_JOB_
Rewrite these lines, changing "icon" to "button" and leaving everything else as it is. Omit the pictures from your answer.

------ INPUT ROWS

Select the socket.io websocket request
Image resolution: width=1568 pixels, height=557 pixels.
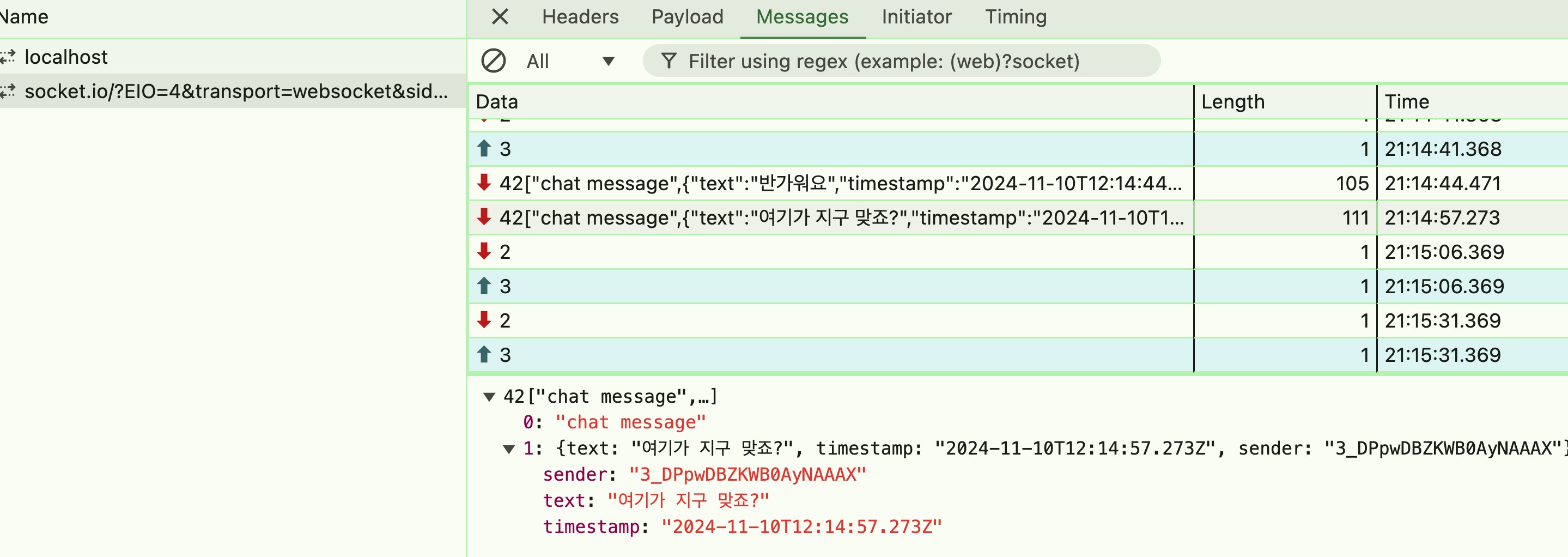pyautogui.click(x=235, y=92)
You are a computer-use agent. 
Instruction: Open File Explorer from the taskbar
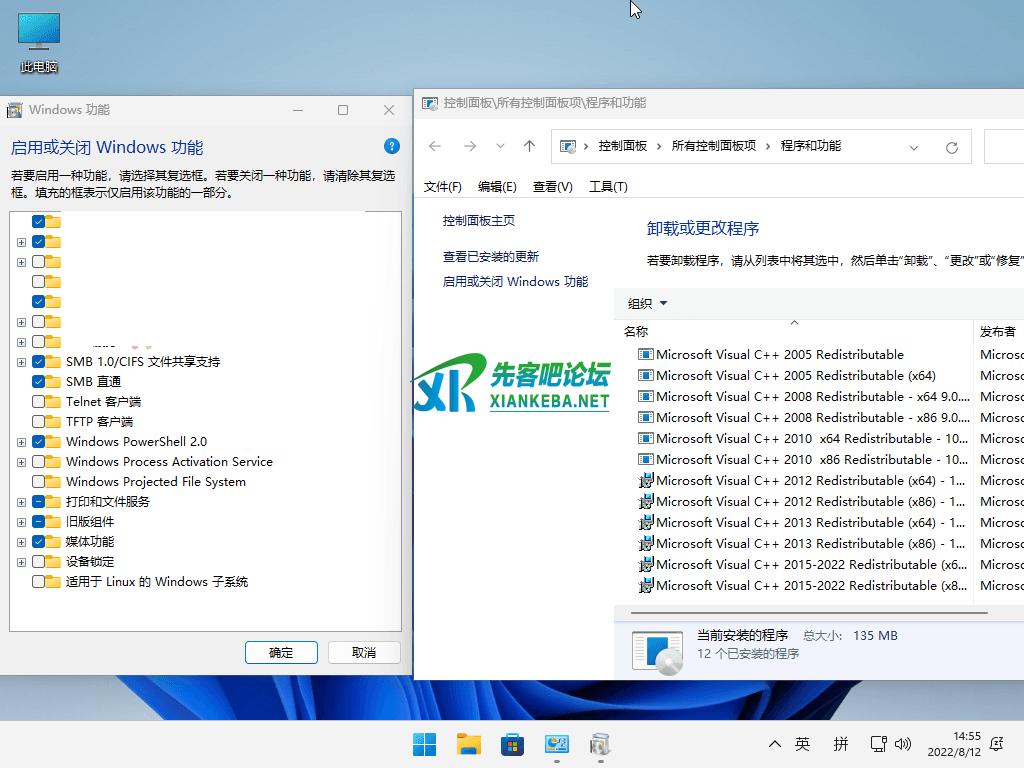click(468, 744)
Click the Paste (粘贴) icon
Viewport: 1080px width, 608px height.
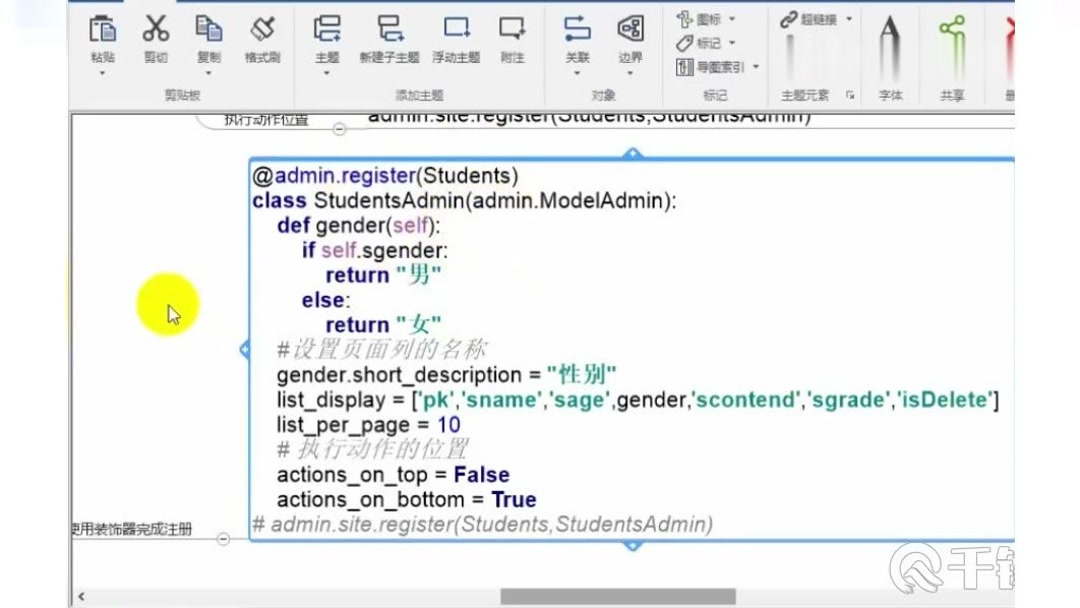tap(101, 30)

------------

_OUTPUT_
Select the socket.io websocket request
Image resolution: width=1568 pixels, height=557 pixels.
pyautogui.click(x=235, y=92)
You are a computer-use agent. 
Instruction: Open File Explorer from the taskbar
click(468, 744)
Click the Paste (粘贴) button
Viewport: 1080px width, 608px height.
tap(101, 30)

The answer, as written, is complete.